The goal for this year’s Arson Awareness Week (AAW) is to focus attention on serial arsonists and provide law enforcement, the fire service, and communities with tools and tactics to prevent arson in their city and towns. “A serial arsonist can paralyze a community with fear,” said Glenn Gaines, Deputy United States Fire Administrator. “Each fire feels like a personal assault. Banding together as partners strengthens our resolve and can bring law enforcement, the fire service, and the public together to more effectively fight the crime of arson.”
Many communities across the country are experiencing a rash of serial arson-related fires. Serial arson is defined as an offense committed by fire setters who set three or more fires with a significant cooling off period between the fires. These types of fires are plaguing many rural and urban communities causing significant loss of life and millions of dollars in property damage, adding to the suffering already caused by the current economic climate.

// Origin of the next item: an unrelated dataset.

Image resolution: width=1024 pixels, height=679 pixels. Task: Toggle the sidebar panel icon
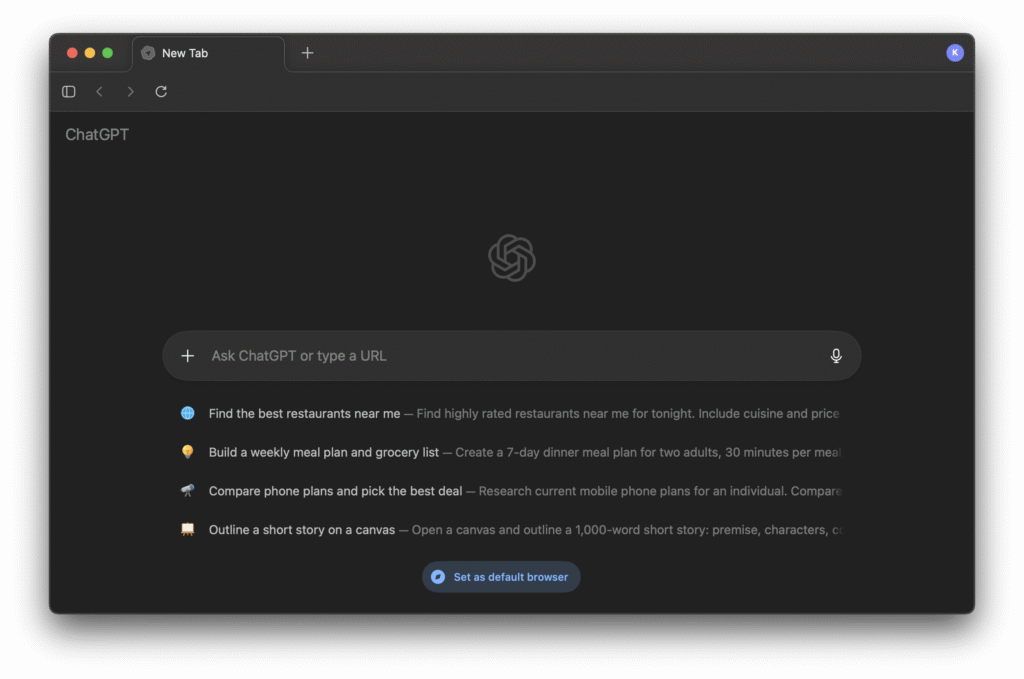pos(69,92)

The Bureau of Alcohol, Tobacco, Firearms and Explosives (ATF) reports that from 2009 – 2010 there were 88 reported serial arson incidents with an aggregate monetary loss of $4.8 million. Arson in residential dwellings accounted for 49 percent of these incidents. The National Fire Protection Association reports that in 2007, three firefighters died and 6,100 were injured during response to intentionally set fires.

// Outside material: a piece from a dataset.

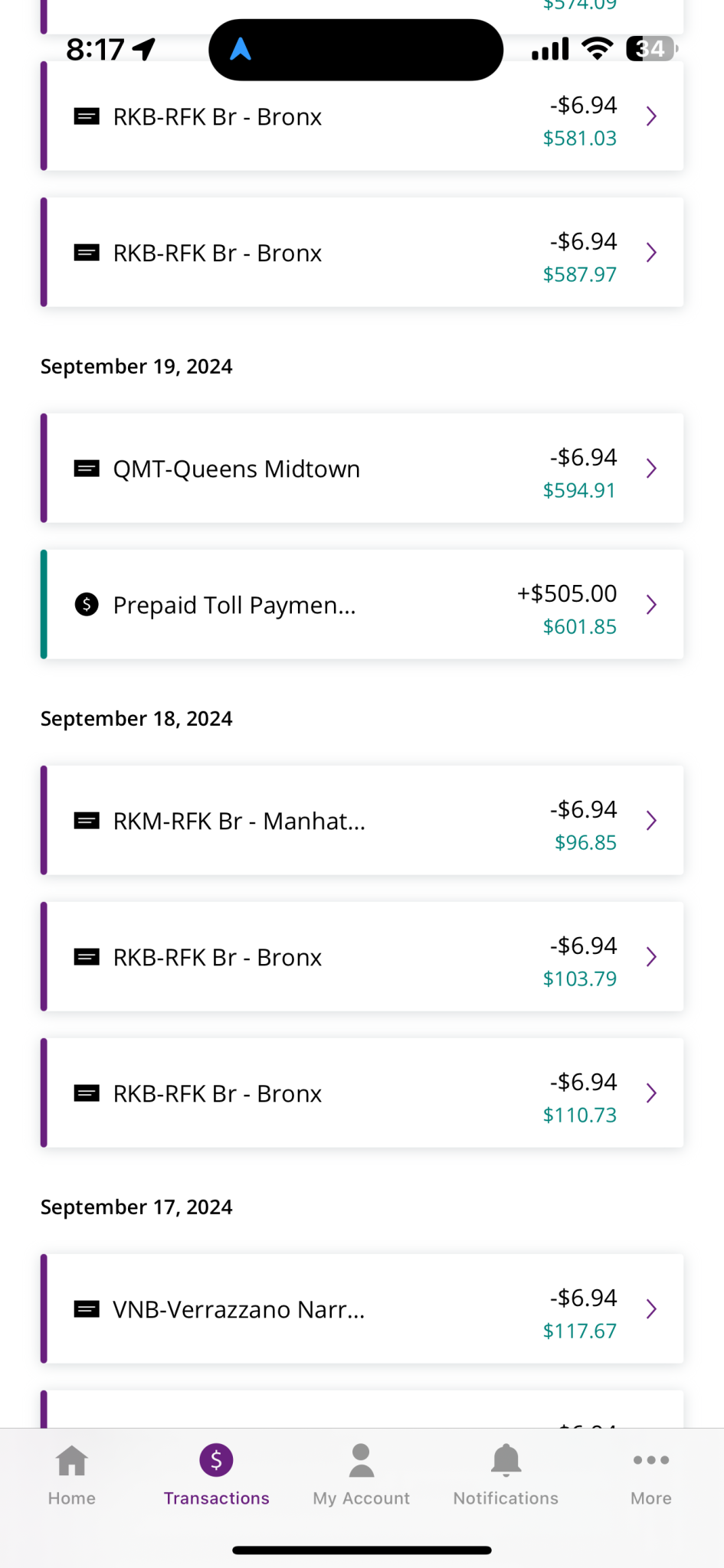724x1568 pixels.
Task: Tap the RKM-RFK Br Manhattan toll icon
Action: (x=87, y=821)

According to the USFA’s National Fire Incident Reporting System (NFIRS) data, from 2004 to 2006 an estimated 210,300 intentionally set fires occurred each year in the United States. Intentionally set fires account for 13 percent of fires responded to by fire departments across the Nation. These fires resulted in an average of approximately 375 deaths, 1,300 injuries, and $1.06 billion in property loss each year.